## How to complete this task
Give each entry back by retyping it exactly as written.
------------------------------------
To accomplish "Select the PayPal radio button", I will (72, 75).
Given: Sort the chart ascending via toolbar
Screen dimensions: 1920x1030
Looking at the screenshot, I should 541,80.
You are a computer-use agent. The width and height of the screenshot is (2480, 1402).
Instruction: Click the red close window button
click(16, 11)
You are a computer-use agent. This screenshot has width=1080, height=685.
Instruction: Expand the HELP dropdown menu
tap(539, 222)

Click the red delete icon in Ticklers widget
------------------------------------
## The completed task
To accomplish "Select the PayPal radio button", I will (72, 75).
Given: Sort the chart ascending via toolbar
Screen dimensions: 1920x1030
Looking at the screenshot, I should 541,80.
You are a computer-use agent. The width and height of the screenshot is (2480, 1402).
Instruction: Click the red close window button
click(16, 11)
You are a computer-use agent. This screenshot has width=1080, height=685.
Instruction: Expand the HELP dropdown menu
tap(539, 222)

Click the red delete icon in Ticklers widget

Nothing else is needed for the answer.